Work required:
Please restate each line of the data that follows word for word, skipping any image.

Data for the task:
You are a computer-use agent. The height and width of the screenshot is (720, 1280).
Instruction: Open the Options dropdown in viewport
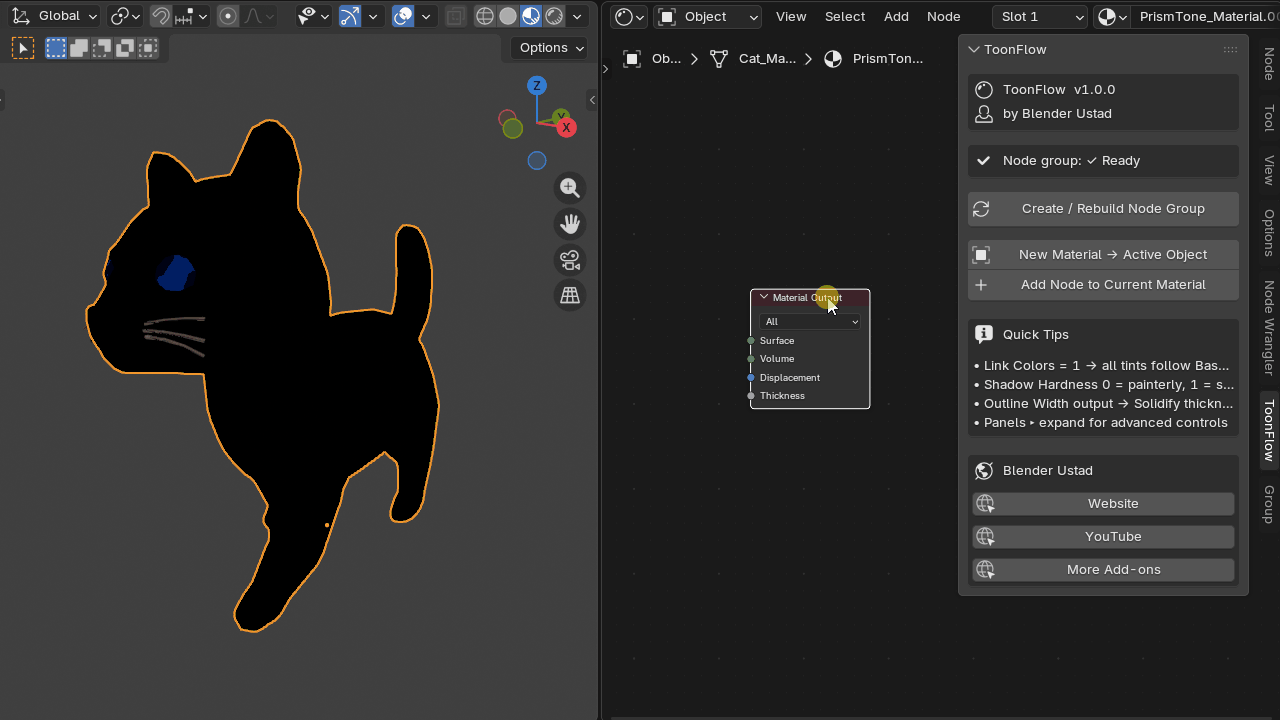click(551, 48)
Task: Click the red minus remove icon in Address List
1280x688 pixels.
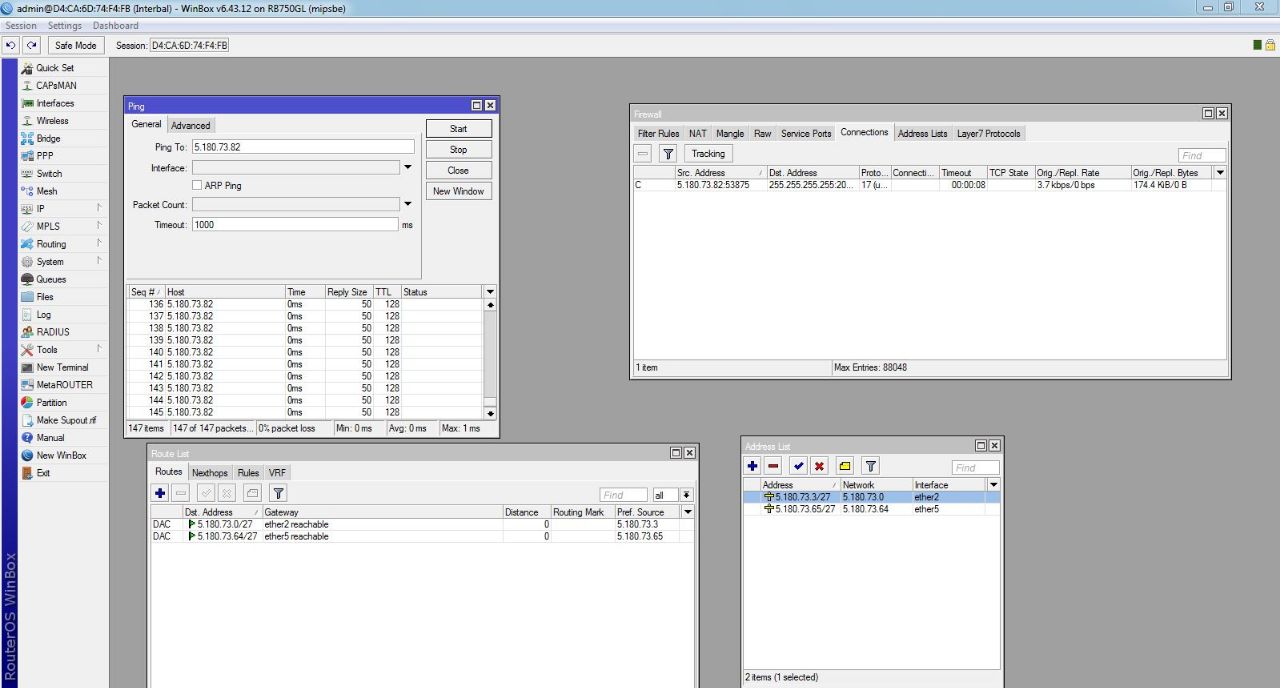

Answer for this exercise:
You are a computer-use agent. The height and width of the screenshot is (720, 1280).
Instruction: Open the Options dropdown in viewport
click(551, 48)
Task: Click the red minus remove icon in Address List
1280x688 pixels.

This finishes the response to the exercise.